With the Uzbek economy struggling in the wake of coronavirus, the European Bank for Reconstruction and Development (EBRD) has extended yet more trade finance support to the country.

As part of its Trade Facilitation Programme (TFP), the EBRD has upped its trade limit for the National Bank for Foreign Economic Activity of the Republic of Uzbekistan by US$70mn.

Following the move – and having struck a US$150mn trade finance facility with three other banks in Uzbekistan a few weeks ago – the EBRD has now committed a total of US$220mn in trade finance support to the country in the past month.

Global trade looks likely to be severely hit this year, as a result of government attempts to contain the spread of the deadly coronavirus.

Stay-at-home measures and travel restrictions have all invariably affected supply chains and businesses’ cash flows, as companies the world over reel from a double supply and demand shock.

But the EBRD is hoping that its latest financing will help mitigate any such disruptions in Uzbekistan, adding “this is particularly important in circumstances when the availability of commercial trade finance credit lines is likely to remain constrained”.

Explaining the reasons for this squeeze in trade financing, EBRD senior banker Kamola Makhmudova says in the current climate, global banks “don’t have a lot of appetite for international business and international trade”.

She tells GTR: “So for example, European banks, Asian banks, US banks, everybody who trades with our countries of operations, they all have strains of dealing with corporate clients in their own countries who are in difficult situations.”

Makhmudova states that the EBRD felt confident from a risk and compliance standpoint to lend to Uzbek banks, because the country is “strong”, with low levels of national debt.

Nevertheless, Rudolf Putz, head of the TFP programme at EBRD, says that such international lenders will be particularly risk averse in developing countries like Uzbekistan.

He tells GTR: “International banks expect there will also be increasing economic problems in emerging markets and they have reduced their limits for lending to emerging markets.”

Putz adds: “But it’s not only in EBRD countries of operation, it’s worldwide, and even interbank lending has been reduced.

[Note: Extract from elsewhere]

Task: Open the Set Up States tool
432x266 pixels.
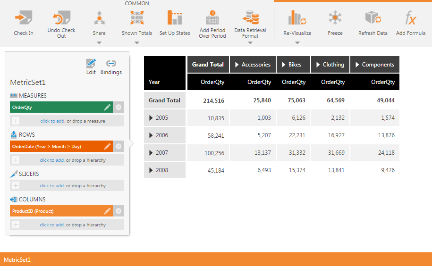Action: click(175, 19)
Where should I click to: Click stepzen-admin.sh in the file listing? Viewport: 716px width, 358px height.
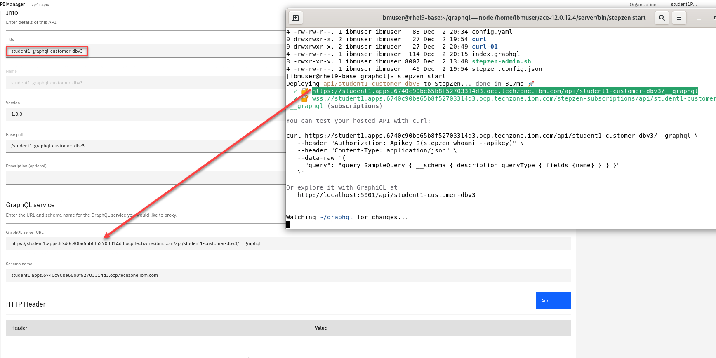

All banks are concerned that other banks will be struggling after the crisis with non-performing loans and even losses.”

The EBRD’s latest support measures for Uzbek businesses follows an announcement made by the bank in March, in which it committed to providing US$1bn to member countries as part of an emergency coronavirus support package.

This was to include “hundreds of millions” in trade finance support for companies in its countries of operation.